**** RECORDS

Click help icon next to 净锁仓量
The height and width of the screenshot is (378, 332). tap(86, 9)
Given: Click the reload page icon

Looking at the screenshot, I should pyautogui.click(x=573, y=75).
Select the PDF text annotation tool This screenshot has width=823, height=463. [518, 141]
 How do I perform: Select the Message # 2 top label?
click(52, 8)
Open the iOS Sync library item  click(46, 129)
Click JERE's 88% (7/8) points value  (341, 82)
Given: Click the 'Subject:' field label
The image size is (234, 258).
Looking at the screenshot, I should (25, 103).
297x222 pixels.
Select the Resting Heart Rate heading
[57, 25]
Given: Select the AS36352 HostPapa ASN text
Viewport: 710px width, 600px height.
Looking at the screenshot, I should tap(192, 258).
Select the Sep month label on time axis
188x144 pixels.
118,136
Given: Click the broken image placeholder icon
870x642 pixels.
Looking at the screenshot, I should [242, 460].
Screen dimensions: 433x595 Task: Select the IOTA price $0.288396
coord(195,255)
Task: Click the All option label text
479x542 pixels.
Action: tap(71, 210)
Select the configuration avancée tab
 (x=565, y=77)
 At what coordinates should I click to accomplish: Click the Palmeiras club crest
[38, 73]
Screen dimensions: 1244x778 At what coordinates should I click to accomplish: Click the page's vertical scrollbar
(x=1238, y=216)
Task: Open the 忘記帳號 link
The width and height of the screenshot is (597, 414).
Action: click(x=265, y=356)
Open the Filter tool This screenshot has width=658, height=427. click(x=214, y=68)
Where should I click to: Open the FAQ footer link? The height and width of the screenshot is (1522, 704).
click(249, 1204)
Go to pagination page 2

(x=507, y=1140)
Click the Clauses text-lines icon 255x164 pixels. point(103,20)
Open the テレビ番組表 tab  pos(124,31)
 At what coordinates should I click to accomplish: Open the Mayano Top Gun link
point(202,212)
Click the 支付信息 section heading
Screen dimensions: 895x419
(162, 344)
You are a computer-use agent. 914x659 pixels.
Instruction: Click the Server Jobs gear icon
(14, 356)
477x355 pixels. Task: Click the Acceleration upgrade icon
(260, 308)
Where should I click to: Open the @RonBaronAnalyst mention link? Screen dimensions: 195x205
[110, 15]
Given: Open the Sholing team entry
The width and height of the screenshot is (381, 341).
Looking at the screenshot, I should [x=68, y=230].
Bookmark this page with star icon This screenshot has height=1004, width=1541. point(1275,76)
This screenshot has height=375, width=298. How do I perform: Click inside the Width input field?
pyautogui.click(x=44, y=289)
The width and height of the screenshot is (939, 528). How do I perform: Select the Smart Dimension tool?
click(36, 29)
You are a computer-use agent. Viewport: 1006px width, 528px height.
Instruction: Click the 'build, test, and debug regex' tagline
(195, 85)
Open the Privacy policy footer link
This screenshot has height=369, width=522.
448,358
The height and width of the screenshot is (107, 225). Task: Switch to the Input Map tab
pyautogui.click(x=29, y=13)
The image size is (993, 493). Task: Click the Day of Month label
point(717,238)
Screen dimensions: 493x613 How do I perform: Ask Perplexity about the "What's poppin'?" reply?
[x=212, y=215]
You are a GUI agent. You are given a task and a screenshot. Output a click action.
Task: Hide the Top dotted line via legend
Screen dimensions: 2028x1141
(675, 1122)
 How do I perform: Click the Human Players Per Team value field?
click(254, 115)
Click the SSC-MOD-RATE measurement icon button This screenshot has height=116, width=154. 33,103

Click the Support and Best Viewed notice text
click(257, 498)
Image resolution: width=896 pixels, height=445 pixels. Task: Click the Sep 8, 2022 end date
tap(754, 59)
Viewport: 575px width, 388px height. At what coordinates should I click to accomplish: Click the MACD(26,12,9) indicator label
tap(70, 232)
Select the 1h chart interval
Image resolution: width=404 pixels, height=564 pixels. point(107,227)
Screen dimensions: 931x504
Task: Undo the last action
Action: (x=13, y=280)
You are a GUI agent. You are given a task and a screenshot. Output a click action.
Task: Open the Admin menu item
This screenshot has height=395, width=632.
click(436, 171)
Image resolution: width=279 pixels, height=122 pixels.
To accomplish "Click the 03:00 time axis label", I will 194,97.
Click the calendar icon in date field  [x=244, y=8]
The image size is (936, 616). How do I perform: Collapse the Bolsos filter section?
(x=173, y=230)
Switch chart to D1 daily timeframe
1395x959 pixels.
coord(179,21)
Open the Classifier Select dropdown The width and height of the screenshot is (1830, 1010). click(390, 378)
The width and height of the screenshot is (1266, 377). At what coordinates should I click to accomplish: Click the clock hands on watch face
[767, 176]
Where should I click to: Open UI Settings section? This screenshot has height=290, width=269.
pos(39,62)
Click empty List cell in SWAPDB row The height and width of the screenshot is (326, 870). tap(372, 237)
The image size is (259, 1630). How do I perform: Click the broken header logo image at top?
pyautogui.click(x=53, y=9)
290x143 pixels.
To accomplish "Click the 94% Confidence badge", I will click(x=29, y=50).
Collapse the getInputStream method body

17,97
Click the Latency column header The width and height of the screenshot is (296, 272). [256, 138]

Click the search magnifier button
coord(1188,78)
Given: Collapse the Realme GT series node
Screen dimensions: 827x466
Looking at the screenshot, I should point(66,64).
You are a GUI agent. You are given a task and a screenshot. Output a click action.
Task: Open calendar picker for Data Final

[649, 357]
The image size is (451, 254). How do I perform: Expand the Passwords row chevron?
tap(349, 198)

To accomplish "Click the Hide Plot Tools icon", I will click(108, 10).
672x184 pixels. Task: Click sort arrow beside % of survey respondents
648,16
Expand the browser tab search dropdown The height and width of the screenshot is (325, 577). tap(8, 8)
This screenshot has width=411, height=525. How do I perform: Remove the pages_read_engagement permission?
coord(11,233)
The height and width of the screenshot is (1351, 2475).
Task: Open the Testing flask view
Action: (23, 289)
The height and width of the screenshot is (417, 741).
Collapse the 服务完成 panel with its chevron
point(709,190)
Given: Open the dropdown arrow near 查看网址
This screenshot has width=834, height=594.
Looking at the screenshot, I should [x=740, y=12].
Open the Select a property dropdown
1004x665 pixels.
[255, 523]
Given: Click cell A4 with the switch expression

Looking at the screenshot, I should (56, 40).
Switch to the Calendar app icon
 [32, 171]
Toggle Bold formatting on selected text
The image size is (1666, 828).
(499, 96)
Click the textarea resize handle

********

(PROBLEM DETAILS) Copy the rows word for word, from the line containing "The image size is (993, 493)." through the line containing "click(257, 498)", including both of those lines.

(FULL ANSWER)
The image size is (993, 493). Task: Click the Day of Month label
point(717,238)
Screen dimensions: 493x613 How do I perform: Ask Perplexity about the "What's poppin'?" reply?
[x=212, y=215]
You are a GUI agent. You are given a task and a screenshot. Output a click action.
Task: Hide the Top dotted line via legend
Screen dimensions: 2028x1141
(675, 1122)
 How do I perform: Click the Human Players Per Team value field?
click(254, 115)
Click the SSC-MOD-RATE measurement icon button This screenshot has height=116, width=154. 33,103

Click the Support and Best Viewed notice text
click(257, 498)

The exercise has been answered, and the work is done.